- TEXT BLOCK -
(begin)

Studio album by Cory Hanson
- Released: November 18, 2016
- Genre: Folk pop; folk rock; psychedelic folk; psychedelic rock;
- Length: 30:49
- Label: Drag City

Cory Hanson chronology
|  | The Unborn Capitalist from Limbo (2016) | Pale Horse Rider (2021) |

= The Unborn Capitalist from Limbo =

The Unborn Capitalist from Limbo is the debut studio album by American psychedelic rock musician Cory Hanson, released by Drag City on November 18, 2016. It has received positive reviews from critics.

(end)

- EXCERPTED RECORDS -
(begin)

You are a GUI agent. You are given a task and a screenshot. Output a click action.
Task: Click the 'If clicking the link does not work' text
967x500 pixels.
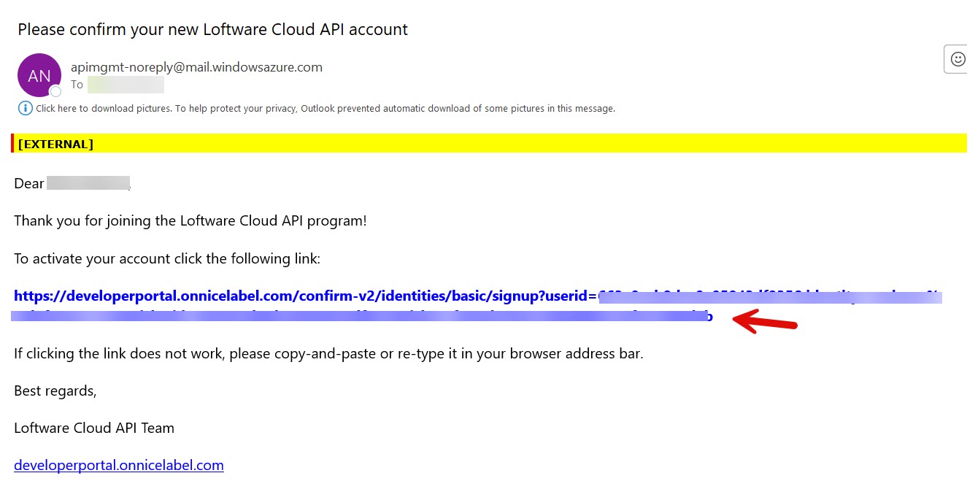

(end)
(begin)

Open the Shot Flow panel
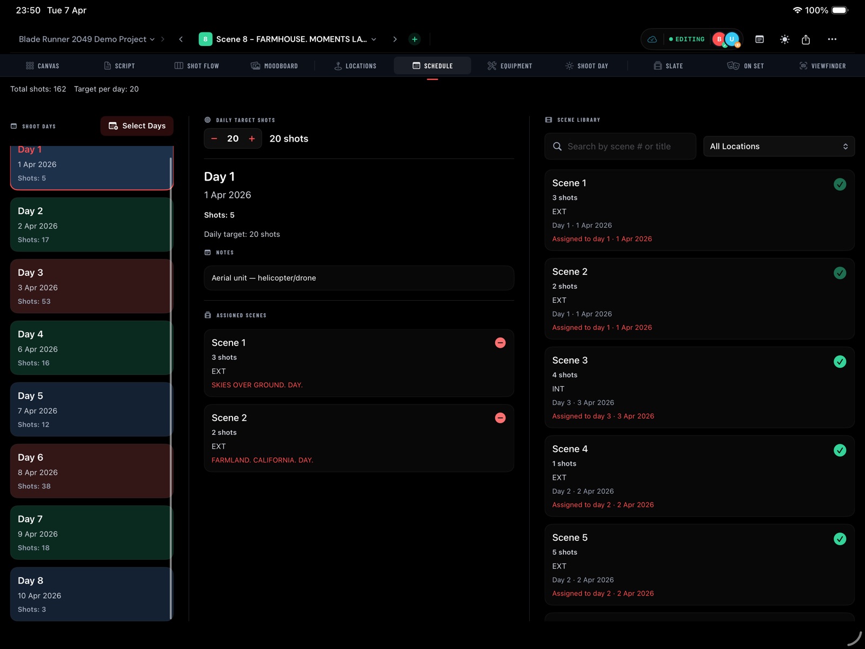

(end)

- REQUIRED TASK A -
In the album text, rewrite the paragraph beginning "The Unborn Capitalist from Limbo is the debut" as a short bulleted list that keeps its main facts.
- REQUIRED TASK B -
According to the album text, what is the total running time of the record?
- REQUIRED TASK C -
Summarize the album text in two sentences.

- FULL ANSWER A -
- Debut studio album by Cory Hanson, an American psychedelic rock musician
- Released by Drag City on November 18, 2016
- Received positive reviews from critics

- FULL ANSWER B -
30:49

- FULL ANSWER C -
The Unborn Capitalist from Limbo is the debut studio album by American psychedelic rock musician Cory Hanson, released by Drag City on November 18, 2016, and it has received positive reviews from critics. The 30:49 album spans folk pop, folk rock, psychedelic folk and psychedelic rock, and Hanson followed it with Pale Horse Rider in 2021.